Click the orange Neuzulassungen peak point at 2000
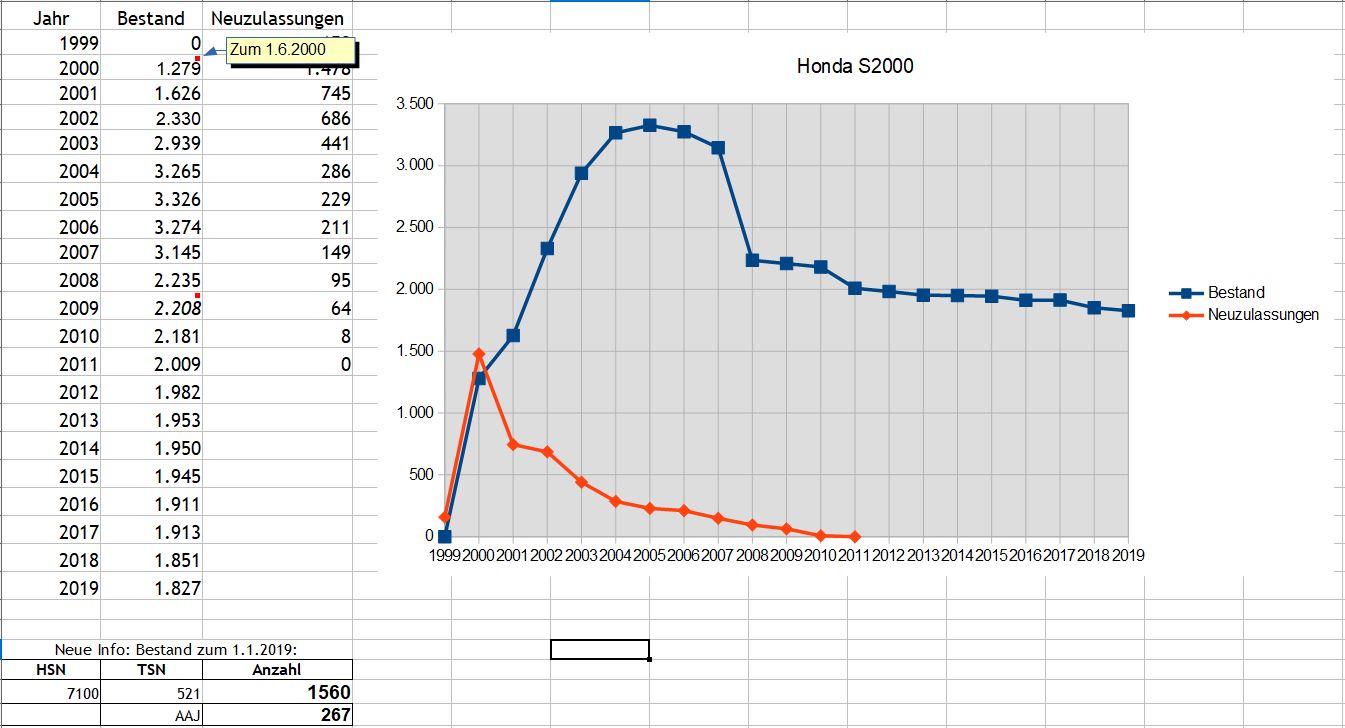Screen dimensions: 1345x728 479,354
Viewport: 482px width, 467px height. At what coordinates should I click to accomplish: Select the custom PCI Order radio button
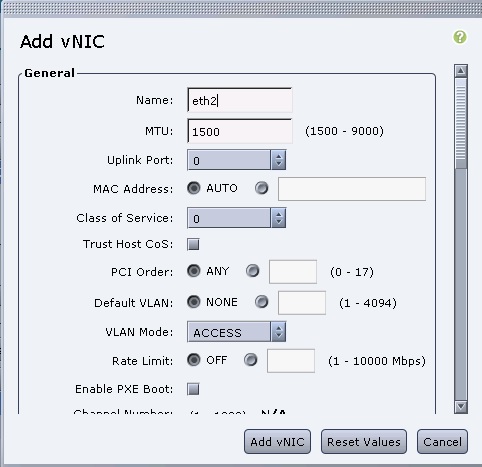[253, 271]
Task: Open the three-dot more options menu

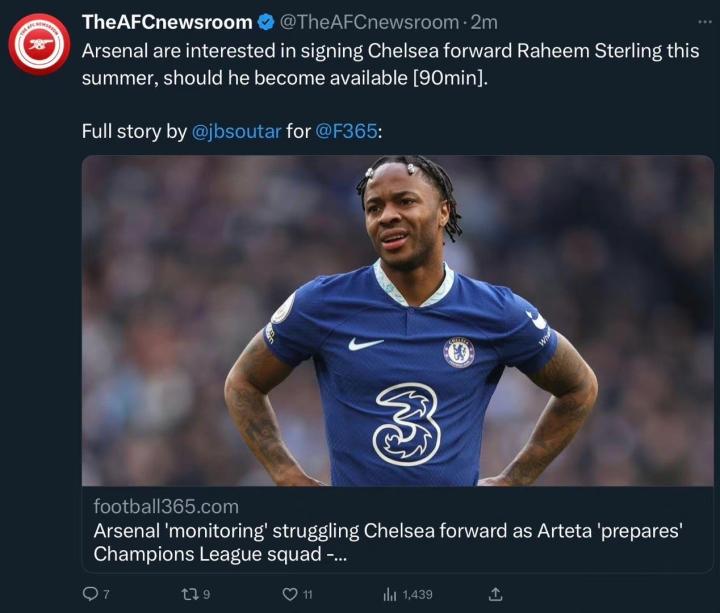Action: 704,21
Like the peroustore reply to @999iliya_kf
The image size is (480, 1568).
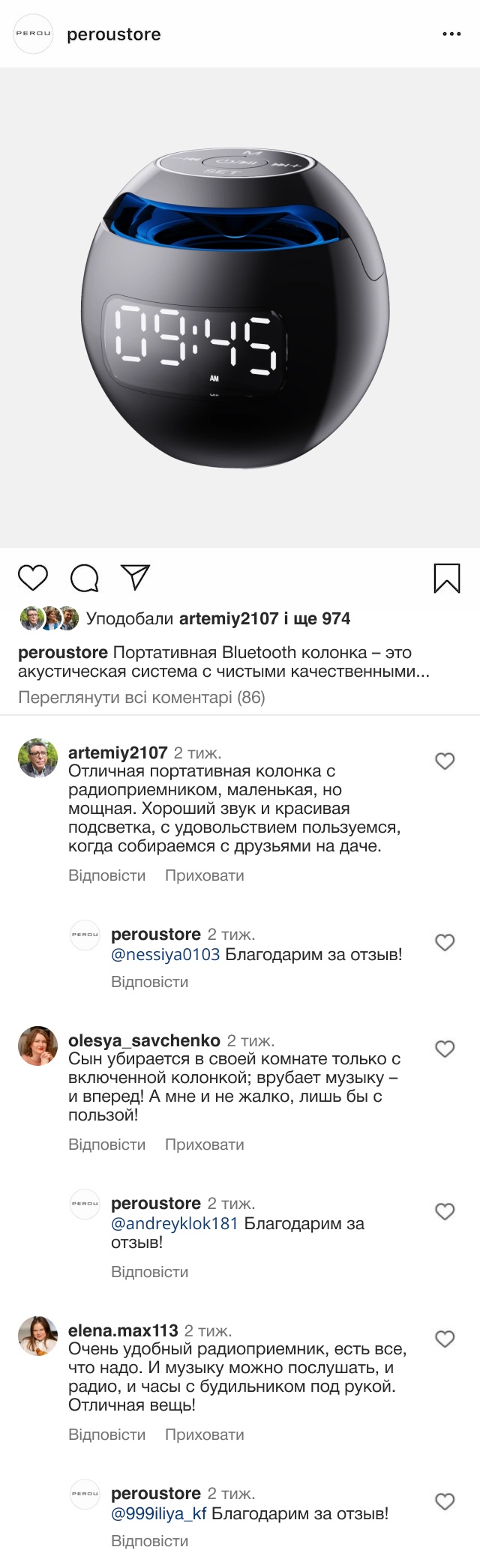click(x=445, y=1502)
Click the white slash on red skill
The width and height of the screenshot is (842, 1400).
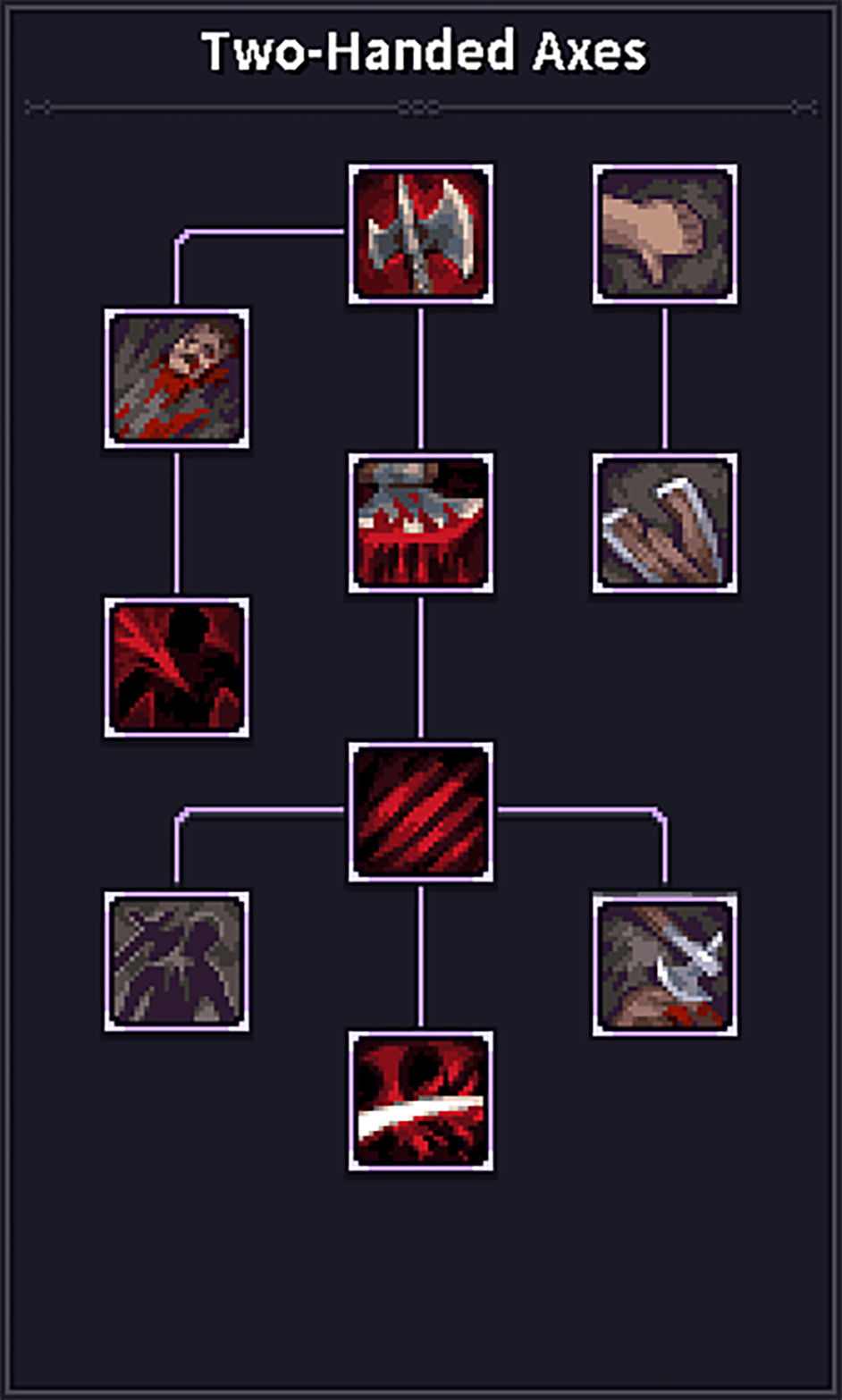[420, 1101]
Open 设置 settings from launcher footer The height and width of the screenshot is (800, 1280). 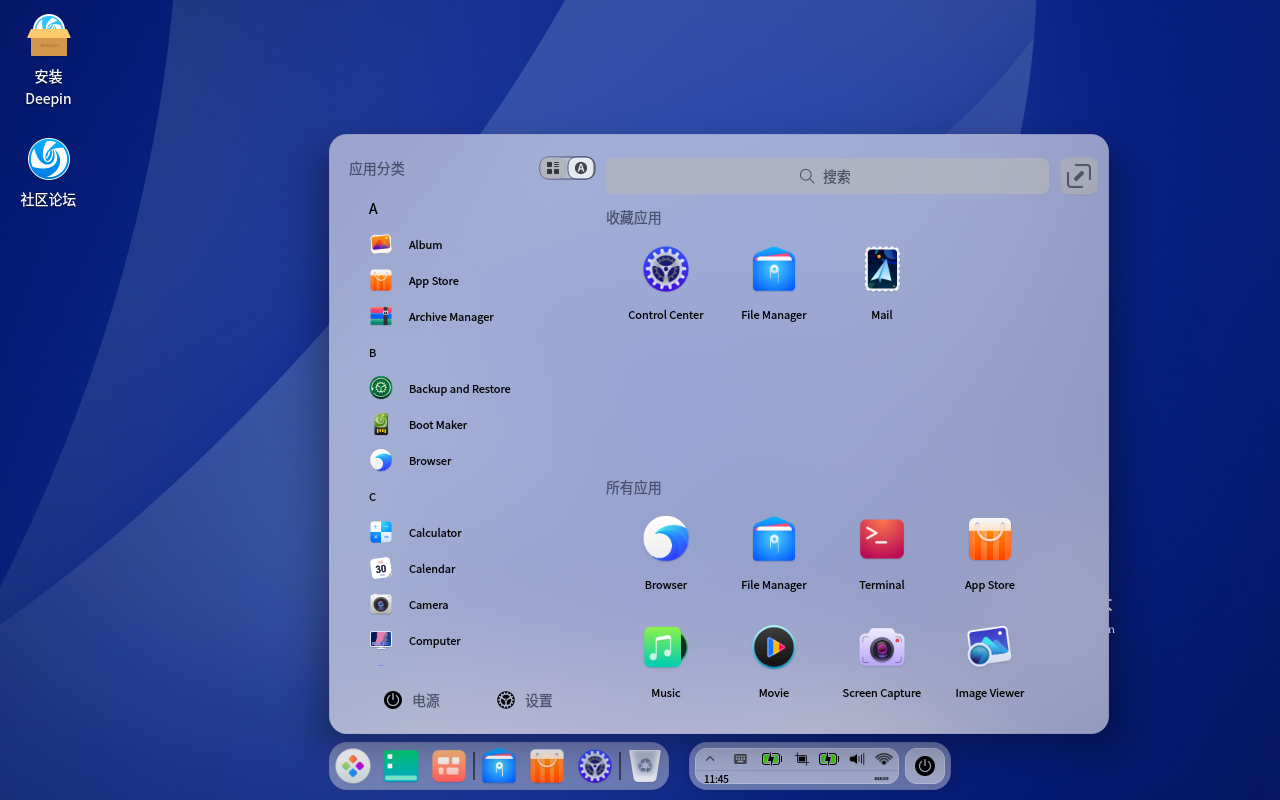(524, 700)
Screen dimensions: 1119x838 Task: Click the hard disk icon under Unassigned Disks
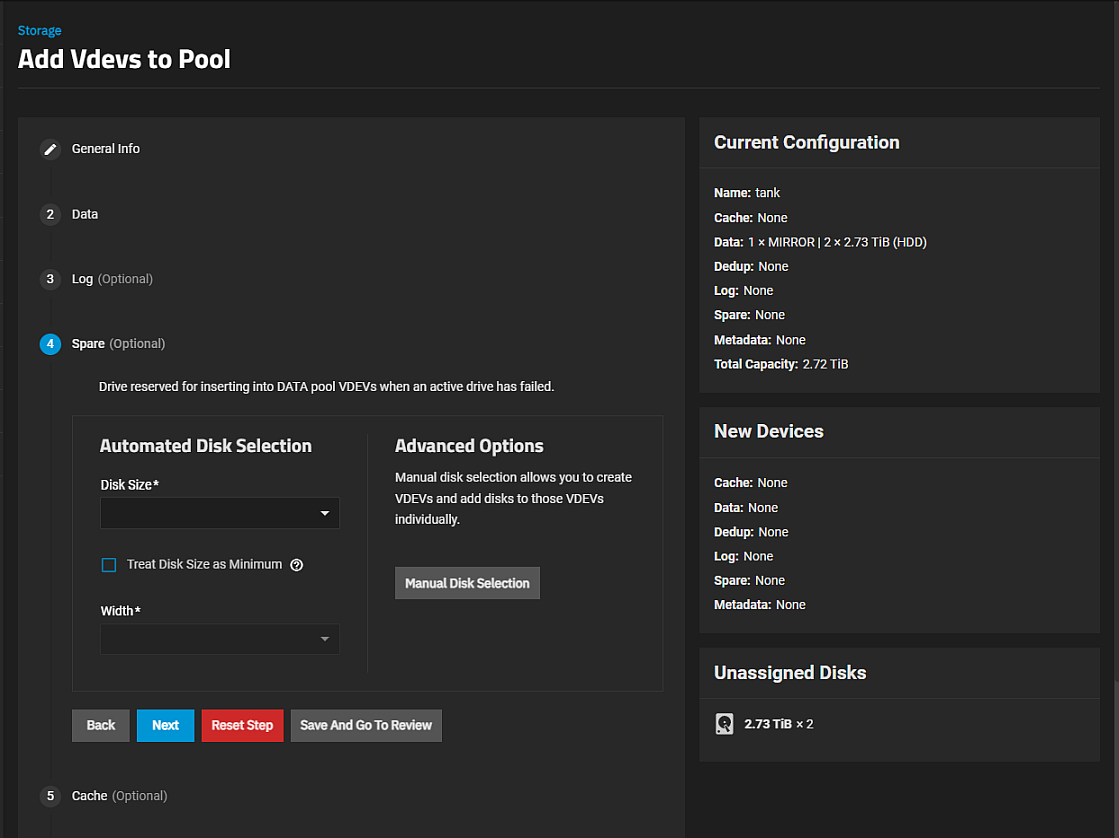[x=725, y=724]
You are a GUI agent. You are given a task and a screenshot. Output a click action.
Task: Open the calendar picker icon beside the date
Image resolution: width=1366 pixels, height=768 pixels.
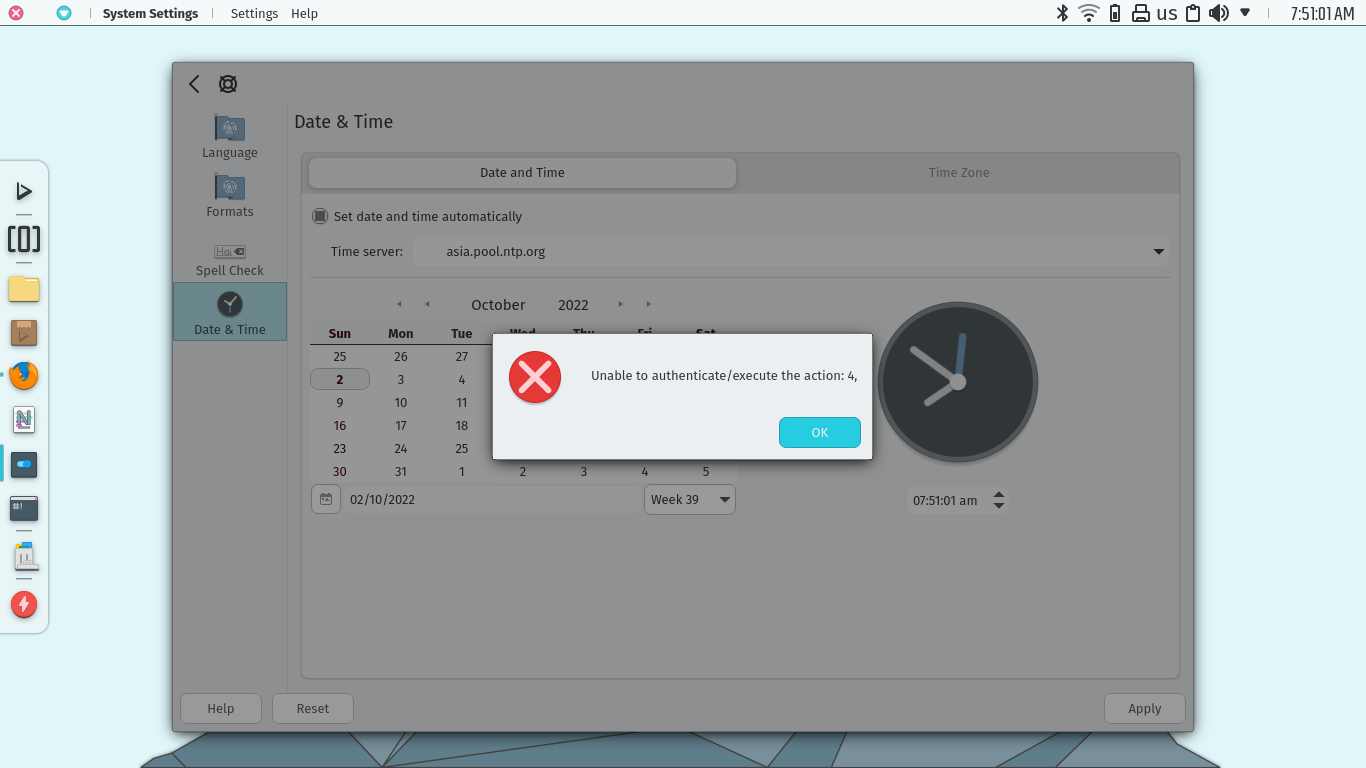tap(325, 498)
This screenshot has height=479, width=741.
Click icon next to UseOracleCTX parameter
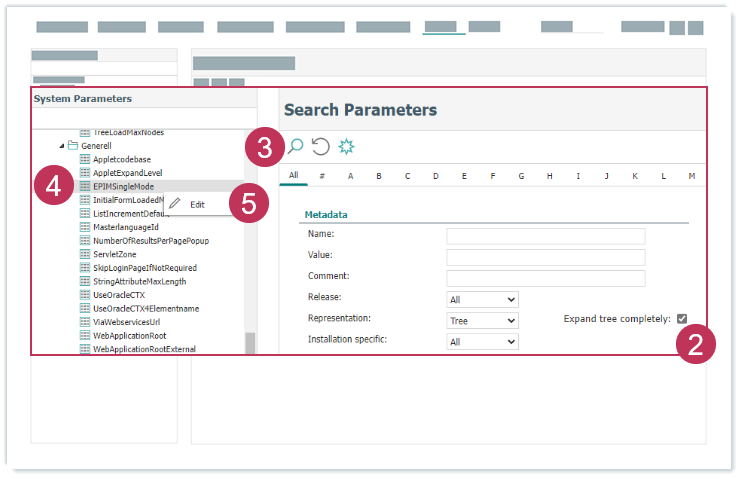[85, 295]
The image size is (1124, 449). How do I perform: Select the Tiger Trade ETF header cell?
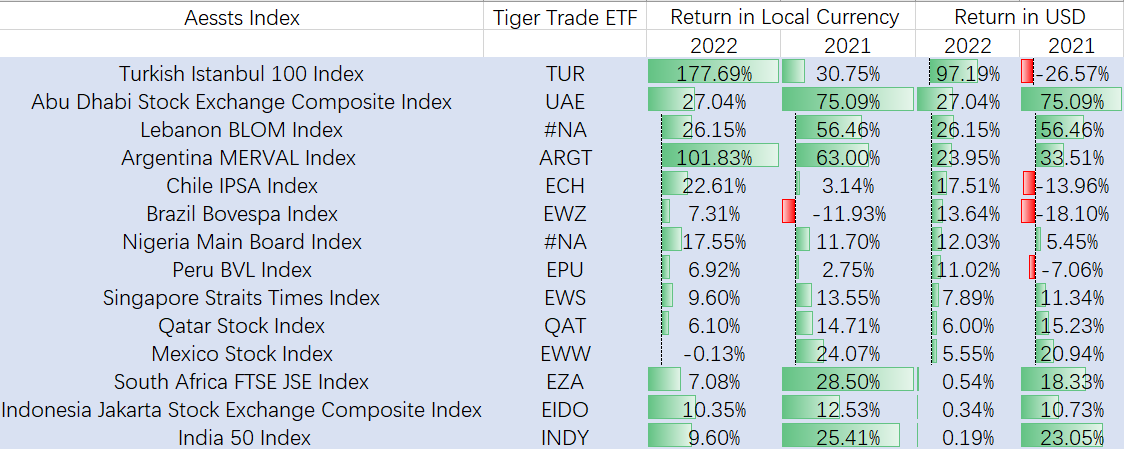(565, 17)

- _Work to complete_: Copy the stretch from the row containing "You are a GUI" through the end of the rows, swapping "calendar picker" for "date picker" and keeping everything else the same. Omit the pictures from your answer.

- _Written reply_:
You are a GUI agent. You are given a task and a screenshot. Output a click action.
Task: Open the date picker icon beside the date
Image resolution: width=1366 pixels, height=768 pixels.
tap(325, 498)
This screenshot has height=479, width=741.
Click icon next to UseOracleCTX parameter
[85, 295]
The image size is (1124, 449). How do I perform: Select the Tiger Trade ETF header cell?
(565, 17)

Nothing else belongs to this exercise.